[PROBLEMS TO WORK ON]
• 1. Answer these from the children's rights passage:
(a) Which two settings does it name for the organized exploitation of children?
(b) What is the full name behind the abbreviation UNICEF?
(c) In what year did the United Nations hold the international congress, and what was declared there?
• 2. Write out the part of the children's rights passage starting with "Within this context, it" and going on through "was unanimously declared.".

[DOCUMENT SECTION]
○ ○ ○

On the other hand, the exploitation of children in an organized manner and on a world scale, in nightclubs and/or on battlefields, as well as the abduction of children and/or their utilization for harmful purposes, have in effect rendered them objects of illegal and immoral commerce. Unfortunately, such activities are continuing and, furthermore, expanding despite rigorous prosecution by various countries.

Indeed, the acts of violence being committed against children and the attempts to approach them in an inappropriate manner, in a moral sense, are frequently featured in major news stories in the international press. Furthermore, efforts have started to become commonplace in terms of involving individuals and institutions in such acts through contrived means and securing huge sums by resorting to legal measures or by compromising the given circumstances. Thus, defenseless, unaware and innocent children today have become captives of their environment, whose duty is to give them support and protection, and the target of exploitation. Now you can imagine the terrible suffering and anxiety of those poor children. This is why religions, governments and organizations have begun to give primary importance to children, allocating a considerable part of their budgets to programs associated with children.

Within this context, it is worth mentioning the special children’s division established by the United Nations, known by the name United Nations International Children’s Emergency Fund (UNICEF). The purpose of this structure of the United Nations is to render assistance to children by resorting to practical initiatives, as well as giving financial help to programs and efforts pertaining to children. In order for the work of the aforementioned structure to become more organized and consistent, as well as to make the participation of governments more active, and their commitment regarding children firmer, the United Nations organized an international congress in 1989, at which the “Convention on the Rights of the Child” was unanimously declared.

○ ○ ○

[SUPPLIED INFORMATION]
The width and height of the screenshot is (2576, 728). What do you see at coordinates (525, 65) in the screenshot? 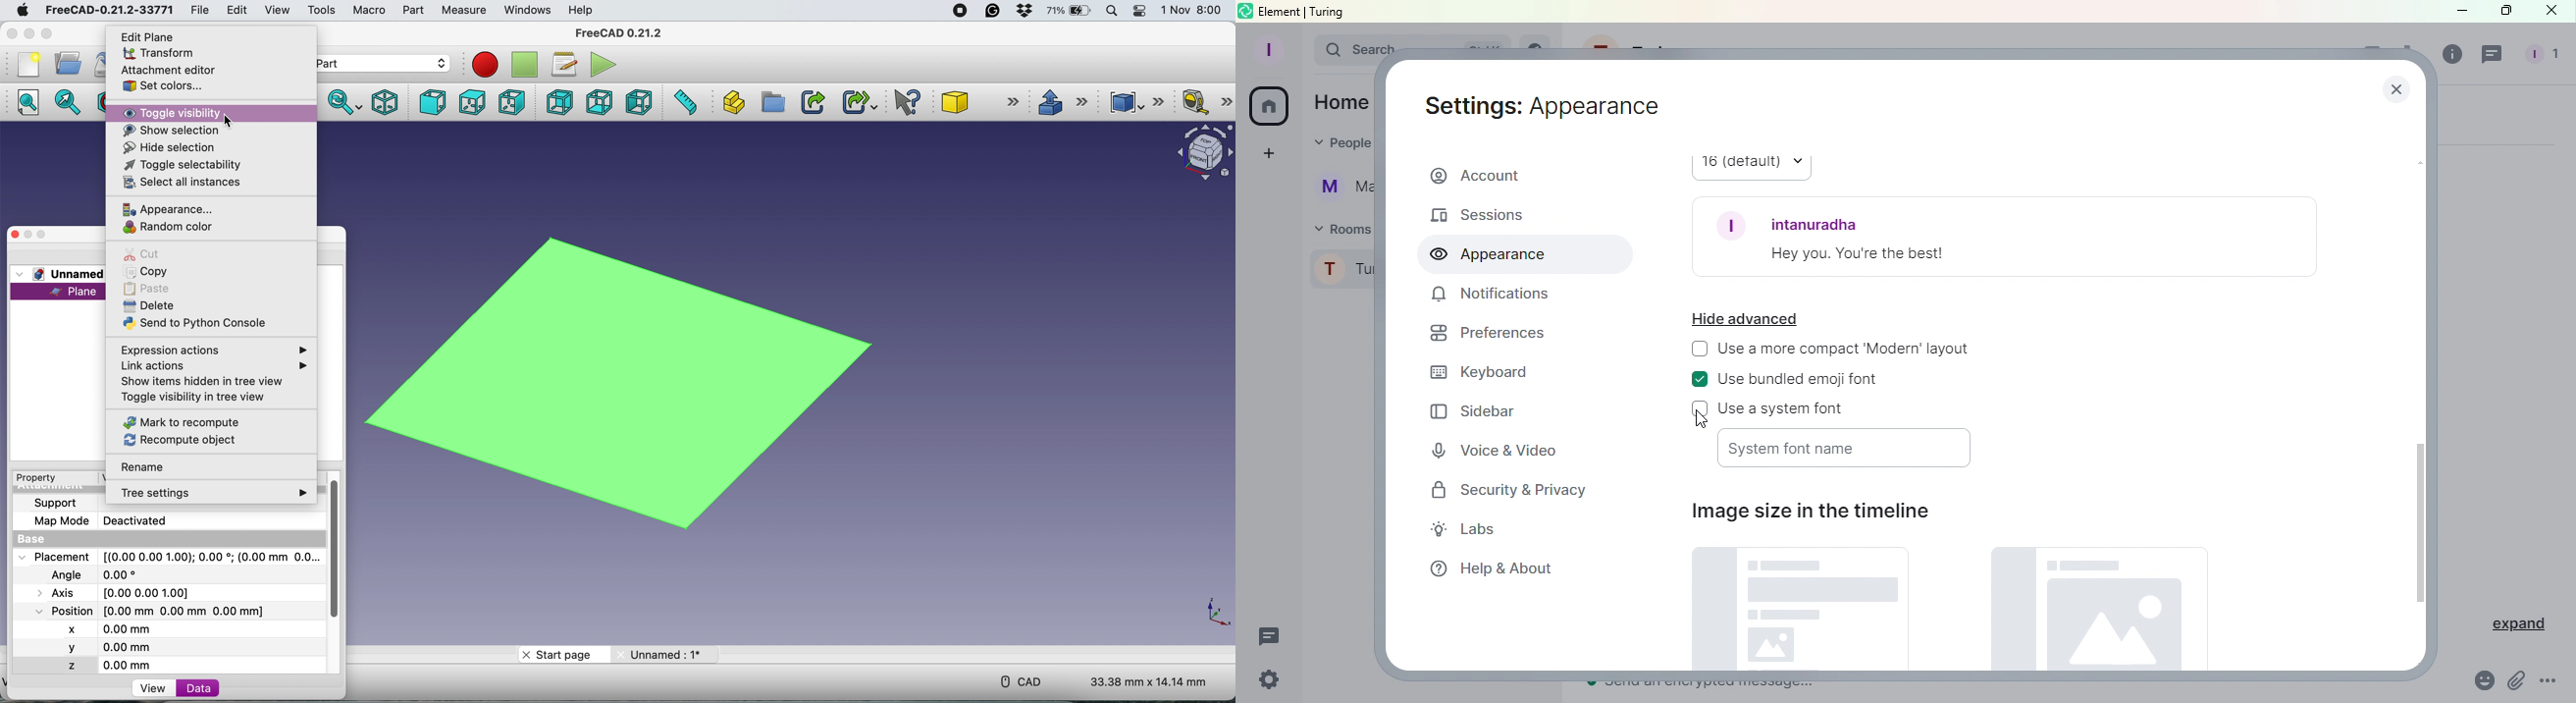
I see `stop recording macros` at bounding box center [525, 65].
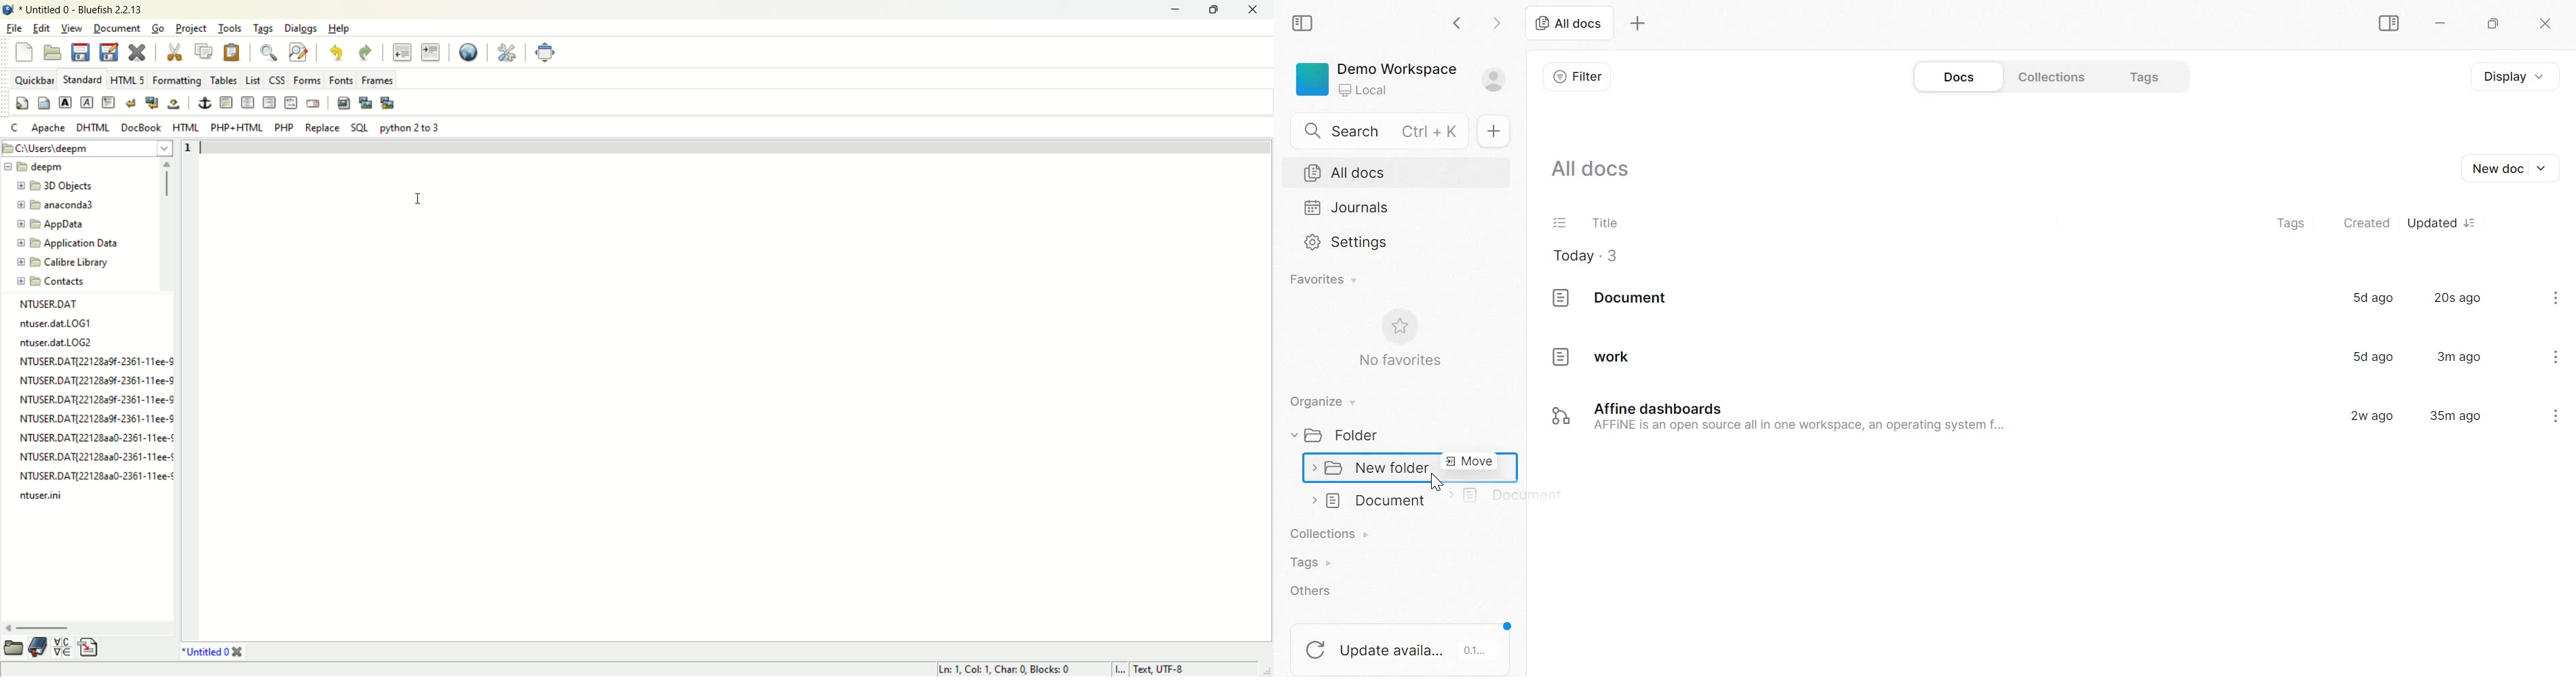 Image resolution: width=2576 pixels, height=700 pixels. I want to click on NTUSER.DAT{221282a0-2361-11ee-¢, so click(96, 437).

○ ○ ○

[SOLVED PROBLEMS]
• 1.
(a) Nightclubs and battlefields ("in nightclubs and/or on battlefields").
(b) United Nations International Children's Emergency Fund.
(c) 1989; the "Convention on the Rights of the Child" was unanimously declared.

• 2.
Within this context, it is worth mentioning the special children’s division established by the United Nations, known by the name United Nations International Children’s Emergency Fund (UNICEF). The purpose of this structure of the United Nations is to render assistance to children by resorting to practical initiatives, as well as giving financial help to programs and efforts pertaining to children. In order for the work of the aforementioned structure to become more organized and consistent, as well as to make the participation of governments more active, and their commitment regarding children firmer, the United Nations organized an international congress in 1989, at which the “Convention on the Rights of the Child” was unanimously declared.